L’Union québécoise de réhabilitation des oiseaux de proie était bien représentée lors de la journée plein air du Comité ZIP du Haut-Saint-Laurent. Photothèque
Hourra pour les collectes de fonds réussies
Journée plein air du Comité ZIP Haut-Saint-Laurent
La seconde journée plein air du Comité Zone d’intervention prioritaire (ZIP) du Haut-Saint-Laurent et du groupe écologique Crivert s’est déroulée sous le soleil. En plus de fêter les quinze ans d’activités du Comité ZIP du Haut-Saint-Laurent, les célébrations coïncidaient avec les 20 ans du Plan Saint-Laurent.

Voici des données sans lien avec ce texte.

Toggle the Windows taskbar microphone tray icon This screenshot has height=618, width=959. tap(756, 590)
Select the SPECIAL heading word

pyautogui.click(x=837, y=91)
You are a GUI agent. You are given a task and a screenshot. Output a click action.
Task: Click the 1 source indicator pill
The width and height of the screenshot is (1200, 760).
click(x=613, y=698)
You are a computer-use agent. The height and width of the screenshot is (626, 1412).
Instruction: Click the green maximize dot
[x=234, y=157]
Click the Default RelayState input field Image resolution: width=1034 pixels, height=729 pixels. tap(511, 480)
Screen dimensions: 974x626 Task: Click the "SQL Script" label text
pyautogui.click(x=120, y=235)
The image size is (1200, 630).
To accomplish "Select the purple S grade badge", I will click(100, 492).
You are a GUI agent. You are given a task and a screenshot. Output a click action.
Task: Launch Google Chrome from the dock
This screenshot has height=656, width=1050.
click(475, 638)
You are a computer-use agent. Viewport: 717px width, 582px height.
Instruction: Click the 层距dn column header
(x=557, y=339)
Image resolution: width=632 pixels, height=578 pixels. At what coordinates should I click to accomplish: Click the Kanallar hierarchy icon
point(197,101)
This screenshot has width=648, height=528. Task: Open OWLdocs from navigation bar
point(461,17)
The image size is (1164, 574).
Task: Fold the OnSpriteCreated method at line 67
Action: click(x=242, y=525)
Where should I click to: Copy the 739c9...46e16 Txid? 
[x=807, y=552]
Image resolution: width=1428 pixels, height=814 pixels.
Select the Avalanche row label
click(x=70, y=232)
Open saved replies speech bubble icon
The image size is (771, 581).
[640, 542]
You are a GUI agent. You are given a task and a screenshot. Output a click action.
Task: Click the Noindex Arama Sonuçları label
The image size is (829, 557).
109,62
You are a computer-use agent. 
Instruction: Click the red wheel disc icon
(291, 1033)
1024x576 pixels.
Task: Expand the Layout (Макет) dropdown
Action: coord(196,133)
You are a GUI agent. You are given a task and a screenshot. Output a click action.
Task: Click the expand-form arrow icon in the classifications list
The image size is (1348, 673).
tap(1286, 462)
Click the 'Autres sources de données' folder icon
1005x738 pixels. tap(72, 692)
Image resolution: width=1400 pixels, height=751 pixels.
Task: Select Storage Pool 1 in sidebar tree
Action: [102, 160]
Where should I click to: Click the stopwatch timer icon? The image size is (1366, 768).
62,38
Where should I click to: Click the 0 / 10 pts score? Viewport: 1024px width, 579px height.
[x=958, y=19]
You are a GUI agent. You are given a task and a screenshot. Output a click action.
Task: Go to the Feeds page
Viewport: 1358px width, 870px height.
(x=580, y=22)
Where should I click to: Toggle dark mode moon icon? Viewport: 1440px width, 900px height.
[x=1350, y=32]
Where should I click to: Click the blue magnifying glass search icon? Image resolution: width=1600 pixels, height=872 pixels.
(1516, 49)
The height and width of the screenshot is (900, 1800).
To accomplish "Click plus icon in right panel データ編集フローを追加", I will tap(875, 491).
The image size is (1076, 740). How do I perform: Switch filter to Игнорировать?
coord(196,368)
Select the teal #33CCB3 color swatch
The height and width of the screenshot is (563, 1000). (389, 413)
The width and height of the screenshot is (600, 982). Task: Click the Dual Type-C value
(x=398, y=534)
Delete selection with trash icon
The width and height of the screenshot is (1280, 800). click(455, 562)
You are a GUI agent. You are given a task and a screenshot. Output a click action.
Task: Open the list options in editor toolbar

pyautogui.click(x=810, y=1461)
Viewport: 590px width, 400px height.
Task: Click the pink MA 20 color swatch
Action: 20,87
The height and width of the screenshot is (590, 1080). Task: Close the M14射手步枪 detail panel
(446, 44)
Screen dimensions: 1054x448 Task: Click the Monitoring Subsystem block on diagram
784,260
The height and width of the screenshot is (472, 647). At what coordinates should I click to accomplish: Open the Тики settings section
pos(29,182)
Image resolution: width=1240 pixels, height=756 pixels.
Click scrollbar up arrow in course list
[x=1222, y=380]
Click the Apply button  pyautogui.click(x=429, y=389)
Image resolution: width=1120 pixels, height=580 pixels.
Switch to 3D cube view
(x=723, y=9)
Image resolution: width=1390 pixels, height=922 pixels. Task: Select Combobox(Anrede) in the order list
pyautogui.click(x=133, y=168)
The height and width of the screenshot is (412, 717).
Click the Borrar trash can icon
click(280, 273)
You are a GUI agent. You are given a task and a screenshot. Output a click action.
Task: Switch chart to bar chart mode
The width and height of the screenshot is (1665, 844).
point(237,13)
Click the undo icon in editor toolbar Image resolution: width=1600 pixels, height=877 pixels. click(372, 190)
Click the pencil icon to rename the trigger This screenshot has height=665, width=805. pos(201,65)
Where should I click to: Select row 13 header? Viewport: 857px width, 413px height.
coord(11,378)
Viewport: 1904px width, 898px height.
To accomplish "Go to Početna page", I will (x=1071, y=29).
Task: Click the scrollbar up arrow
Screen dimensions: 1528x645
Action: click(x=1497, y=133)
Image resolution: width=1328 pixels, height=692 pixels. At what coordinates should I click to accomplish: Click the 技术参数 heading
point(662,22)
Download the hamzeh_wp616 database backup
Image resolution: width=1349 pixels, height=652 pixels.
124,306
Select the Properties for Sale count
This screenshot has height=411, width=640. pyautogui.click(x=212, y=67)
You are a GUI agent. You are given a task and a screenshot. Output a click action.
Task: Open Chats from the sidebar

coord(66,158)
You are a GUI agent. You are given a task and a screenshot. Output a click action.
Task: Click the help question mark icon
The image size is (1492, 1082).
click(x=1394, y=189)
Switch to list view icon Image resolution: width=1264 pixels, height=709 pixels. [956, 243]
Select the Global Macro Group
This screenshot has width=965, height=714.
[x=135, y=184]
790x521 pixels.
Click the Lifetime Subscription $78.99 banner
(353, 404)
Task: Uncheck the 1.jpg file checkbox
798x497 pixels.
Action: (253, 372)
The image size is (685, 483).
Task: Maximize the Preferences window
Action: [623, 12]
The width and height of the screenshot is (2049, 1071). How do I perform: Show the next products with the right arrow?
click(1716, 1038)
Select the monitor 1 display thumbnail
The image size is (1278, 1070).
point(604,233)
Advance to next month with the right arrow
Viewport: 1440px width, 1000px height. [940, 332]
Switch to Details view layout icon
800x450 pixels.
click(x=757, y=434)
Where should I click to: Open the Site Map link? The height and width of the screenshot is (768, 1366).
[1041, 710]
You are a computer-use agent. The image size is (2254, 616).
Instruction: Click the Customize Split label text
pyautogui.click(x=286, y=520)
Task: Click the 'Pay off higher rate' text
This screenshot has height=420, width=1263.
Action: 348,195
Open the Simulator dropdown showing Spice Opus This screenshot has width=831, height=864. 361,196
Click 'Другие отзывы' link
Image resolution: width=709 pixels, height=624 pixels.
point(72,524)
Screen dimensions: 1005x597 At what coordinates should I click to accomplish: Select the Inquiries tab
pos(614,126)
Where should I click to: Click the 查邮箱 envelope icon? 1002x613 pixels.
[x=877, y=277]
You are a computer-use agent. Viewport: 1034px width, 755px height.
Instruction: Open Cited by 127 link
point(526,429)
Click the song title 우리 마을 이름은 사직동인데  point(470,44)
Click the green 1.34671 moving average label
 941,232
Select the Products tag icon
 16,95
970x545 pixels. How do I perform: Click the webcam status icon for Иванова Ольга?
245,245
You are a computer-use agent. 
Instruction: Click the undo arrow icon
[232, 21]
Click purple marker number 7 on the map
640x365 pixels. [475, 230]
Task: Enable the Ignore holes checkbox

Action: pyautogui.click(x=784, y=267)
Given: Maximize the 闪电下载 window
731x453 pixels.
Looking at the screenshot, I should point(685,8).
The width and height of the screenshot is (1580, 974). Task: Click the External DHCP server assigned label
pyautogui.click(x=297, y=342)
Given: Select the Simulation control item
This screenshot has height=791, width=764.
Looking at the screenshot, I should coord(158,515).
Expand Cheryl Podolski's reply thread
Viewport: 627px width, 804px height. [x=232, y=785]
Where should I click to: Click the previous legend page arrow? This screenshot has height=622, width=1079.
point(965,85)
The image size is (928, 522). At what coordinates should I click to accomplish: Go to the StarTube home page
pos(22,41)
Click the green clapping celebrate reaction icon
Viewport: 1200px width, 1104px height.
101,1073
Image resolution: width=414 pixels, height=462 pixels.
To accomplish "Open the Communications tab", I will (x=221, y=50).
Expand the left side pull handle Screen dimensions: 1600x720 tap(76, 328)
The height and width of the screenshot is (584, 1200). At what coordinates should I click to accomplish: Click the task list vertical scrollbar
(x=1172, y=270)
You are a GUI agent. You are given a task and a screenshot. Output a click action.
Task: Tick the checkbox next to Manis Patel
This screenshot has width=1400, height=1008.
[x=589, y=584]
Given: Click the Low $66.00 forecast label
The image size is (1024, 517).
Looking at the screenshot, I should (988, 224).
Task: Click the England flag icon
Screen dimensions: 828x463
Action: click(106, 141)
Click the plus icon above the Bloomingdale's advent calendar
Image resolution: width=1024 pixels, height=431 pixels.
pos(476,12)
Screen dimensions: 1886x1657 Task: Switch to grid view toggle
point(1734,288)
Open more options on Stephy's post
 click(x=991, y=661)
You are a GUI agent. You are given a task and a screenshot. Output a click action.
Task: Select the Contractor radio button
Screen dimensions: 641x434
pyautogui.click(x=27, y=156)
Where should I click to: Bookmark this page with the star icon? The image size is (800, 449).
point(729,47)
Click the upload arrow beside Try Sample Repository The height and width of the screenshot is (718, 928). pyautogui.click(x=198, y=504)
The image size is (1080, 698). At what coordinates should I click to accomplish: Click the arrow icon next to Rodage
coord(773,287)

Cette initiative Canada-Québec visait à conserver, à protéger et à mettre en valeur le fleuve Saint-Laurent.
La journée plein air au Camp Bosco a débuté avec une sortie d’observation d’oiseaux. Claire Lachance, directrice générale du Comité ZIP du Haut-Saint-Laurent, et les visiteurs ont observé 38 espèces dans différents milieux, forestier, aquatique et ouvert. Ensuite, les visiteurs ont pu se familiariser avec des représentants de l’ordre des reptiles. Ils ont également profité des conférences et des kiosques à caractère environnementale.
Plus de 23 000 $ en caisse
La journée plein air représente l’événement majeur de financement de l’organisme. Grâce aux nombreux partenaires, au souper-spectacle et aux 3000 bouteilles et cannettes recueillies comme passeports d’entrée, 23 500 $ permettront à l’organisme de poursuivre sa mission de concertation et d’action afin « de remettre le fleuve au monde ».
Une année difficile
Le 12 juin dernier, le Comité ZIP du Haut-Saint-Laurent tenait son assemblée générale, au cours de laquelle le président sortant du conseil d’administration, Francis Videaud, a de nouveau exprimé son mécontentement envers les gouvernements. « Je m’attendais à plus d’intérêt de la part des gouvernements, car les comités ZIP, tout comme les organismes de bassins versants, dans un système intégré, sont l’avenir pour améliorer et surveiller la qualité de l’eau du fleuve et de nos rivières, pour un développement durable. » Et il a ajouté : « Il est navrant de devoir passer la majorité de notre temps à chercher à survivre quand il y a tant de choses à entreprendre. »
Rappelons que le ministre fédéral de l’Environnement, John Baird, avait donné l’autorisation du dépôt de la subvention annuelle au ZIP avec passablement de retard. Pour les gouvernements, la création d’entités ne semble pas être un problème, mais le soutien financier nécessaire au maintien des activités des organismes déjà bien établis a toujours été très déficient. Le financement privé représente très vite la seule solution aux problèmes de fonds des organismes.